Those affected with DIRA have inherited (via autosomal recessive manner) mutations in IL1RN,[2][3] a gene that encodes a protein known as interleukin 1 receptor antagonist,[8][2]
The cytogenetic location of IL1RN is 2q14.1, while its 2:113,099,364-113,134,015 are the genomic coordinates.[3]
Mechanism
The mechanism of deficiency of the interleukin-1–receptor antagonist affects the normal function of IL1RN gene. The protein produced by IL1RN gene prevents the normal activities of interleukin 1(alpha) and interleukin 1(beta).
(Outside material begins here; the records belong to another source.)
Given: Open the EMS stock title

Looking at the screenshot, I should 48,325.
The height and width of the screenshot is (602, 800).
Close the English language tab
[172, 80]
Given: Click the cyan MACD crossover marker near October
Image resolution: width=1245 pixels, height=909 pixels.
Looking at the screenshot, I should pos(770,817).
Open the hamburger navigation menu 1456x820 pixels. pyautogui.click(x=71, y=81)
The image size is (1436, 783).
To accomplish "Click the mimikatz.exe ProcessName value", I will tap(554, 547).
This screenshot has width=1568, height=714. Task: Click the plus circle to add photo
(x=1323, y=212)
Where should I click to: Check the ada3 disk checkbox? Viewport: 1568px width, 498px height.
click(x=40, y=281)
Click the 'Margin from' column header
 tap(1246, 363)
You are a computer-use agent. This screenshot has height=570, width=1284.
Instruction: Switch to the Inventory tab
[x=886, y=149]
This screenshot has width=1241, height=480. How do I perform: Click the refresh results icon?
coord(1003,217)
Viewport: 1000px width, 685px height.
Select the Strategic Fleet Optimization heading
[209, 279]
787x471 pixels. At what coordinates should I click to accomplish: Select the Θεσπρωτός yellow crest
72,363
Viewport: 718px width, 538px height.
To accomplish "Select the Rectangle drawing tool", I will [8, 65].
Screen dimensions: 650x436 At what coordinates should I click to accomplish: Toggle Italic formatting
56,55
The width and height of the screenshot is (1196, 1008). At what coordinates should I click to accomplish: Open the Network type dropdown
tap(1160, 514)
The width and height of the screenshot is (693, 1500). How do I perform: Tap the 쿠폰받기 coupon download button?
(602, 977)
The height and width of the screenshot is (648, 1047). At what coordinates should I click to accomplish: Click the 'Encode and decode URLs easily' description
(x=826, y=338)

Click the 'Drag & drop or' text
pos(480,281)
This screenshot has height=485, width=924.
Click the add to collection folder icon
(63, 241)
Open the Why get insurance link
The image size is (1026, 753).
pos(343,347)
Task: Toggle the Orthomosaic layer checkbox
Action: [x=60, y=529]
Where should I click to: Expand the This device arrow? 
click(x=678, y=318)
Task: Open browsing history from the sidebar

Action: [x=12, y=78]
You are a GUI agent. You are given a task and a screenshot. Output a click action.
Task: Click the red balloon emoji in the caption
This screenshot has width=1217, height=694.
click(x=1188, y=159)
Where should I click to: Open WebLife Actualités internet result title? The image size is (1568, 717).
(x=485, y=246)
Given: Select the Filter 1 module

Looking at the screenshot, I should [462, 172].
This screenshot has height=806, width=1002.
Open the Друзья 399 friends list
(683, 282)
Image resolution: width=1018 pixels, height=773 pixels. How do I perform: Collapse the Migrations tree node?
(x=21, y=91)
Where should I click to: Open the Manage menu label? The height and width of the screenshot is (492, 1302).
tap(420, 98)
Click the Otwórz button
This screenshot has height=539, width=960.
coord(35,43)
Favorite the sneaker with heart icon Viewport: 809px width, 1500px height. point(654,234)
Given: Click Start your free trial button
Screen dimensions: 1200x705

Therefore, the pathophysiologic immune and inflammatory responses are nullified.[3][8] Interleukin 1 receptor antagonist (IL1RN) has a total of five alleles, of those the (IL1RN*1) and (IL1RN*2) are the most common as the other alleles are seen less than 5 percent.[3]
IL-1RN binds to the same cell receptors as the inflammatory protein IL-1, and blocks its inflammatory actions. Without IL-1Ra, the body cannot control systemic inflammation that can be caused by IL-1.[9]
Diagnosis
Those affected with deficiency of the interleukin-1–receptor antagonist can have diagnosis achieved via noting an increase of erythrocyte sedimentation rate, as well as the following:[4][3]
In terms of treatment a 2013 review indicates that colchicine can be used for DIRA.[5] Additionally there are several other management options such as anakinra, which blocks naturally occurring IL-1.[10][11]